Like a child, we never know what the Donald will say or do next. He likes to be unpredictable. That may be good in a businessman, but in a president it could be disastrous. His pride would surely lead to a fall on the world stage. And what if he couldn’t find a phone booth to turn into Super Donald?
Like most conservatives, he has big ideas, but small, unrealistic solutions to them. First, he invokes the eternal god of tax cuts. Currently, income tax rates are from 10 percent to 39.6 percent. Trump says he is going to reduce them to 10 percent, 20 percent and 25 percent. But he’s going to keep most of the favorable deductions for the upper-income tax brackets, including the despised carried interest “get out of jail” free card.

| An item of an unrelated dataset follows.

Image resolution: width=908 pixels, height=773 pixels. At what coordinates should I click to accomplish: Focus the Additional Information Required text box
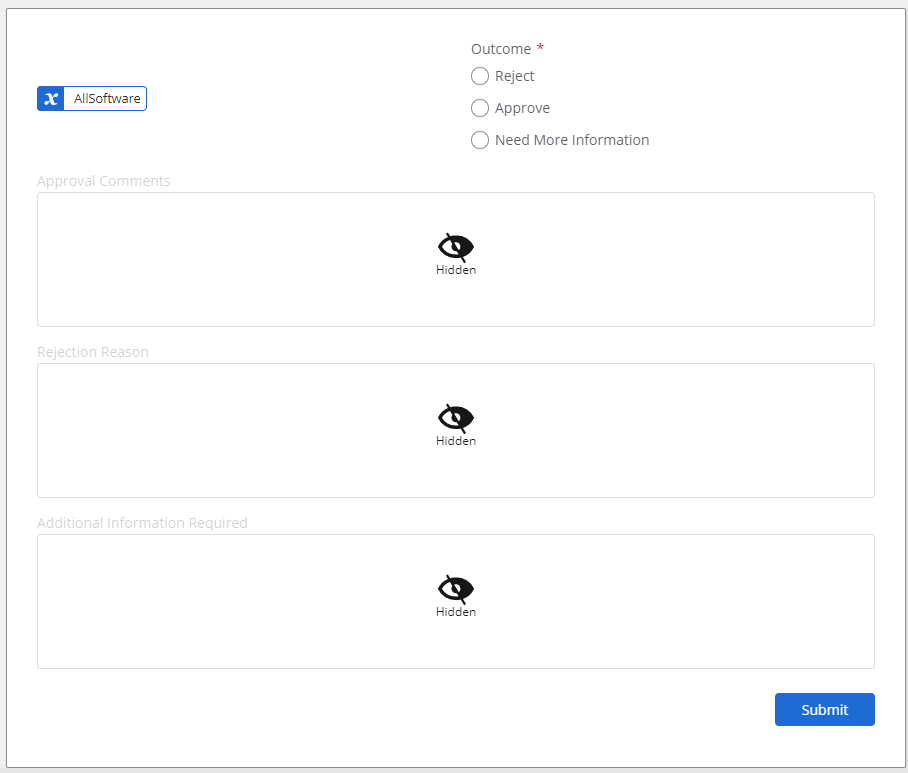[456, 602]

Then with all the money he won’t have, he’s going to enhance Social Security and Medicare. We’ll watch with great interest while he performs this miracle. It’s simple math. Conservatives cut taxes and there’s less money to work with. Less money equals a need to cut programs. Then there’s a desperate call for “reforming” Social Security, Medicare and other programs because the country is “broke.” But we weren’t “broke” before the tax cuts. A few years later, we cut taxes again, so we have even less money for those programs, and on it goes until we reach the conservative paradise of extremely limited government with low taxes and no social or moral responsibilities.
He’s also going to decrease the corporate tax rate. The current U.S. corporate tax rate, as conservatives bellow every chance they get, is from 15 percent to 35 percent – the third highest in the world. But what we’re not told is that the tax structure has a plethora of deductions so that many corporations pay very little. A few pay no tax at all. We must also remember that corporate tax laws were written by corporate America through large contributions to political campaigns. That’s why our tax structure is so long and complicated. Our lax lobbying laws have much to answer for.
If the worst happens and Trump wins on Tuesday, leading Republicans probably believe they can contain any explosive blasts and that Mike Pence will really be the acting president. But an ego as large as Trump’s will explode with all the power of the presidency. For the first time, he would have more power than even his ego has ever known. The temptation to use it will be irresistible. Add to this his paranoia and the Republican containment operation could fail.
But the biggest noise Trump makes is the vainglorious belief that he alone can “Make America great again,” even while his racism and sexism have made America hate again.
Jay Fenton is a resident of Washington and a retired writer and film restorer for VCI/Magic Lantern Entertainment in Tulsa, Okla.